Protesto expõe insatisfação com a gestão municipal
Além das críticas ao Salgadinho, o ato também abordou a situação dos servidores públicos municipais. Em meio aos gritos de protesto, uma das lideranças questionou os trabalhadores sobre reajuste salarial e afirmou que “todas as categorias estão no prejuízo do serviço público municipal”.
“Alguém recebeu o reajuste esse ano?”, perguntou o orador durante a manifestação.
A fala reforçou o clima de insatisfação presente no ato. A manifestação, organizada por entidades representativas dos trabalhadores, sindicatos e movimentos sociais, transformou-se em espaço de cobrança por valorização profissional, recomposição salarial, respeito aos direitos trabalhistas e melhoria dos serviços públicos.
Durante a manifestação, os participantes repetiram a expressão “mentiroso” em referência a JHC, em uma sequência de palavras de ordem que deu o tom da insatisfação presente no ato.
Salgadinho volta ao centro do debate político
A menção ao Riacho Salgadinho não foi casual. A obra foi amplamente divulgada pela administração de JHC como uma intervenção importante para Maceió. No entanto, a permanência de queixas sobre odor, saneamento e efetividade da requalificação fez com que o tema passasse a ser usado por adversários políticos, sindicatos e movimentos sociais como símbolo de promessa não cumprida.
No ato desta sexta-feira, o refrão “O Salgadinho tá cheiroso? Não!” sintetizou a crítica dos manifestantes. A frase foi usada para contestar o discurso oficial de modernização e cobrar resultados concretos da gestão municipal.
Para os participantes, o problema não se resume à estética urbana. A crítica envolve saneamento, saúde pública, meio ambiente, qualidade de vida e aplicação dos recursos públicos em obras apresentadas como solução definitiva para antigos problemas da capital.

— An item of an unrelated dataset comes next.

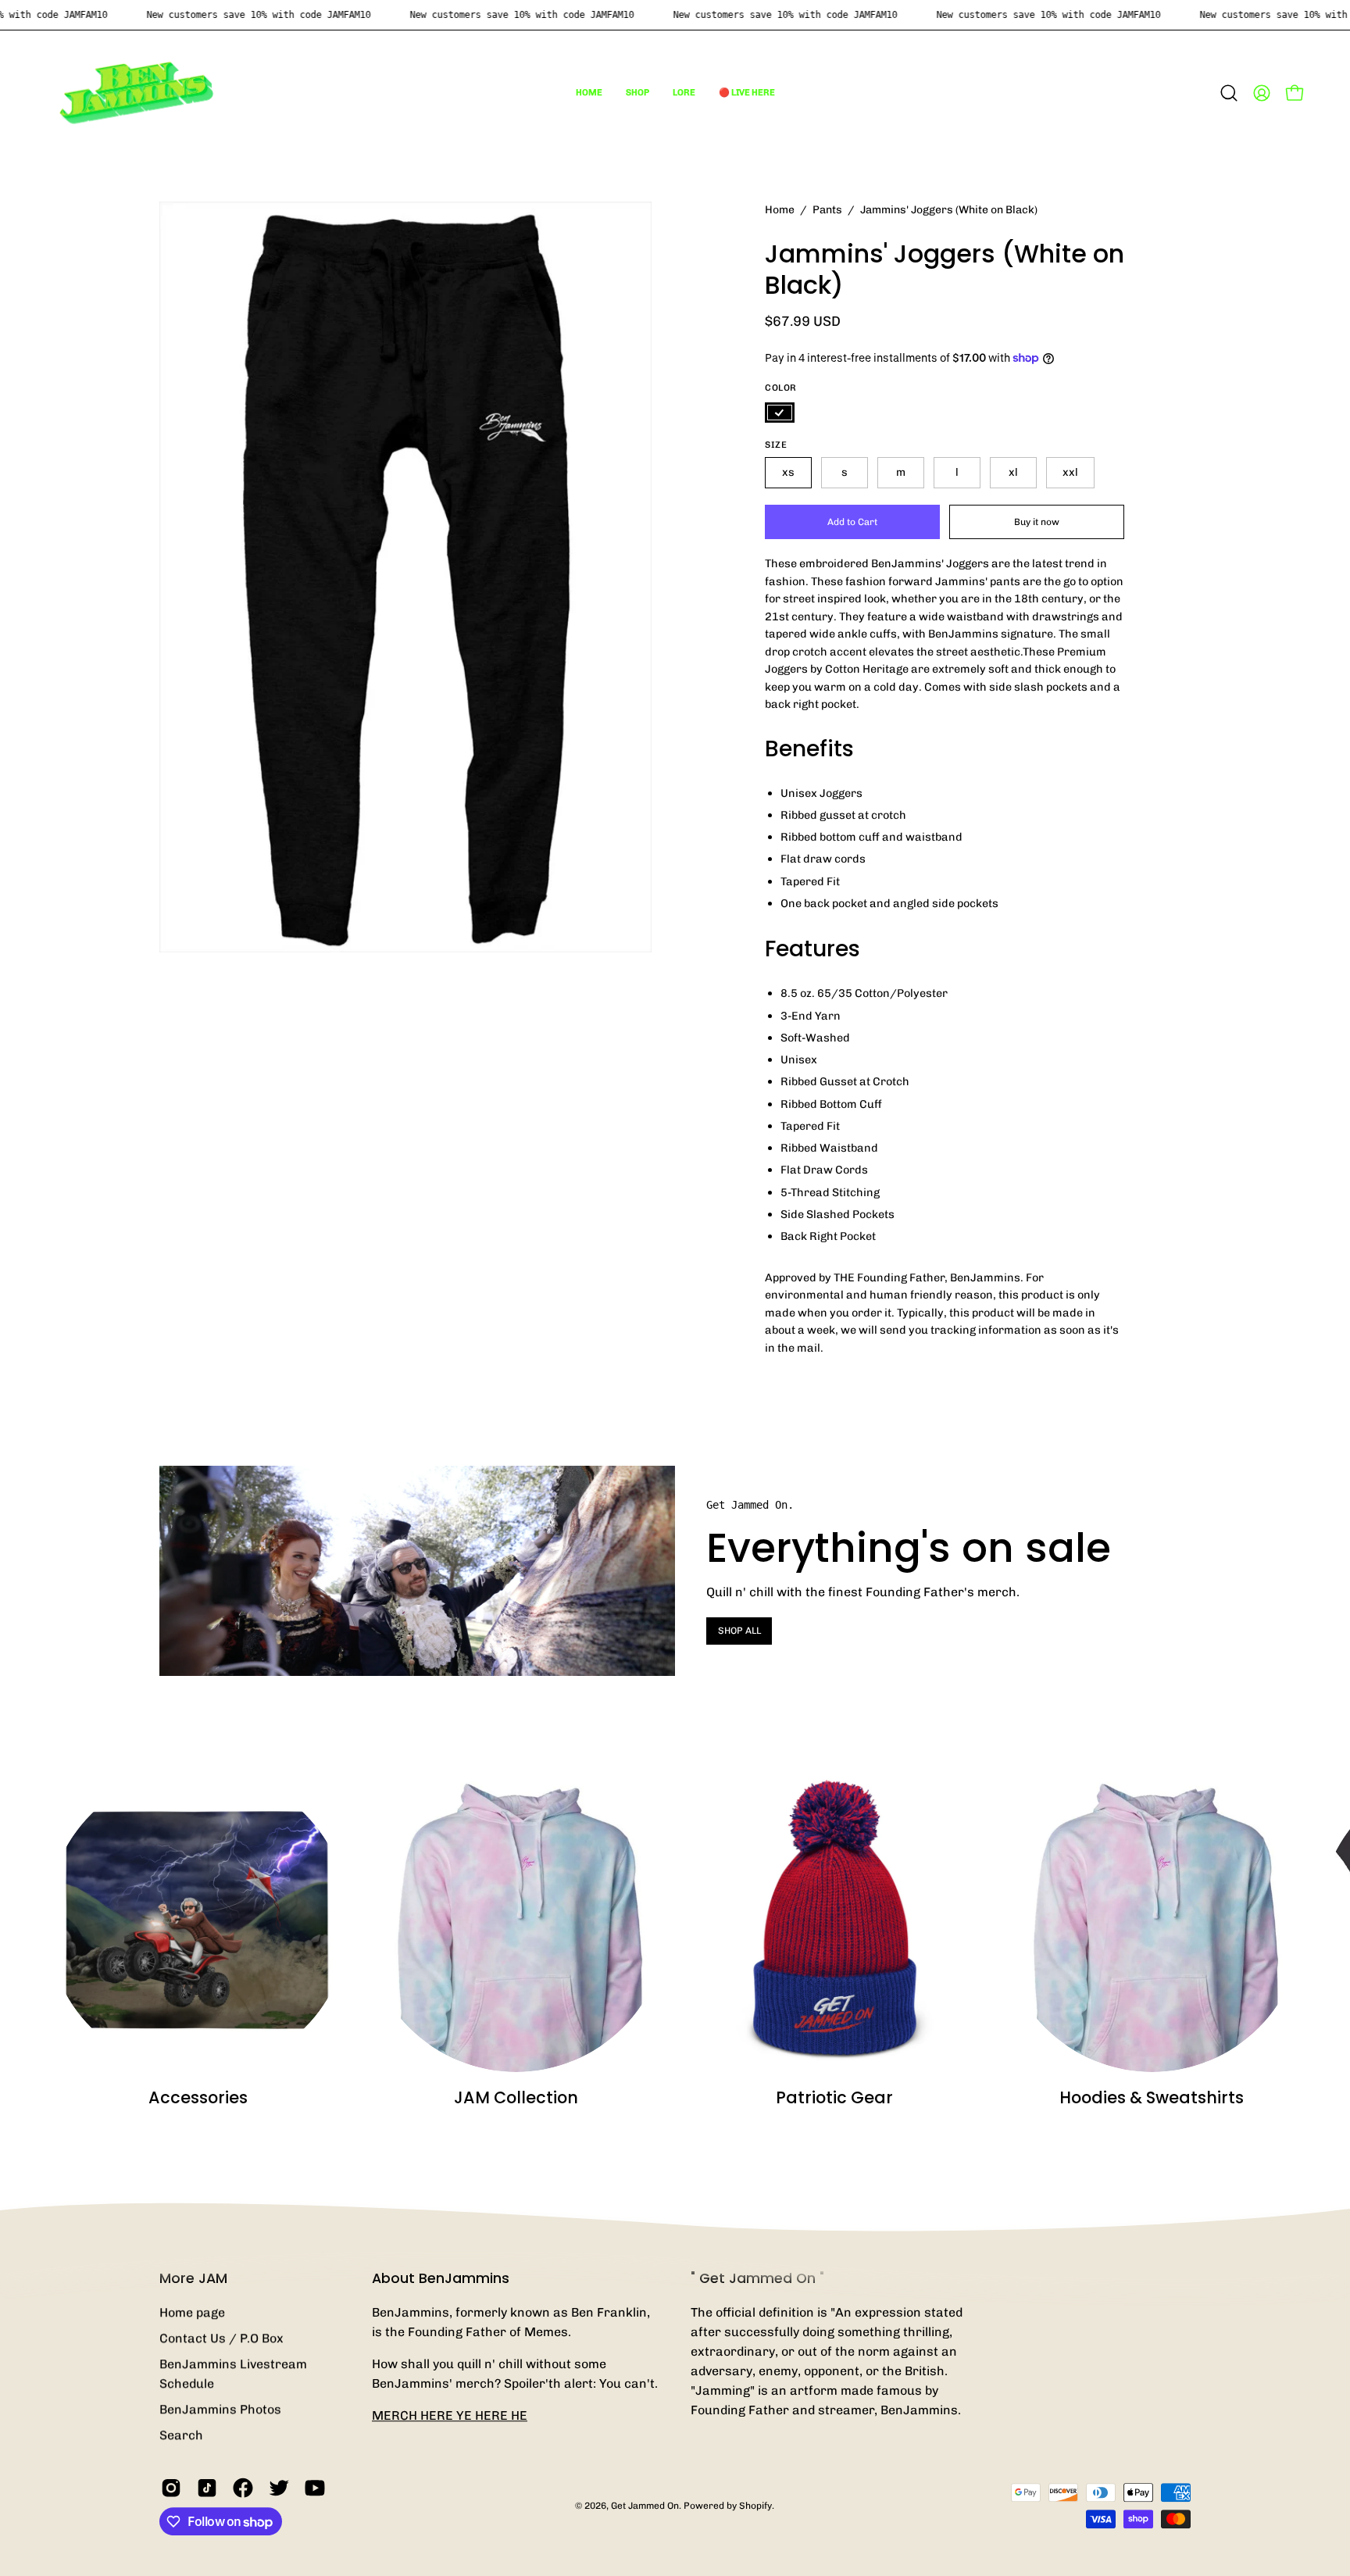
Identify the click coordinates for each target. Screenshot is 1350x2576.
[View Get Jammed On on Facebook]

Dia do Trabalhador com tom político
O Dia do Trabalhador, celebrado em 1º de maio, costuma reunir sindicatos, centrais, organizações populares e movimentos sociais em atos públicos pelo país. Em Maceió, a manifestação na Praia de Pajuçara manteve essa tradição, mas também incorporou pautas locais e críticas à condução da administração pública municipal.
A presença de trabalhadores de diferentes segmentos reforçou o caráter reivindicatório do ato. As falas e palavras de ordem cobraram melhores condições de trabalho, reajuste salarial, valorização dos servidores e respostas para problemas estruturais da cidade.
Ao transformar o refrão contra JHC em um dos momentos mais fortes da manifestação, os participantes deram ao ato um componente político evidente. A crítica ao ex-prefeito ocorre em um momento de intensificação do debate sobre os rumos de Maceió e sobre o peso das obras e promessas da antiga gestão na disputa política estadual.
Críticas devem repercutir
O protesto na Pajuçara deve repercutir no meio político alagoano, especialmente pela forma direta como os manifestantes associaram JHC ao problema do Salgadinho e à insatisfação dos servidores.
As frases refletiram o teor político do ato e a insatisfação de parte dos manifestantes com políticas públicas implementadas na capital alagoana.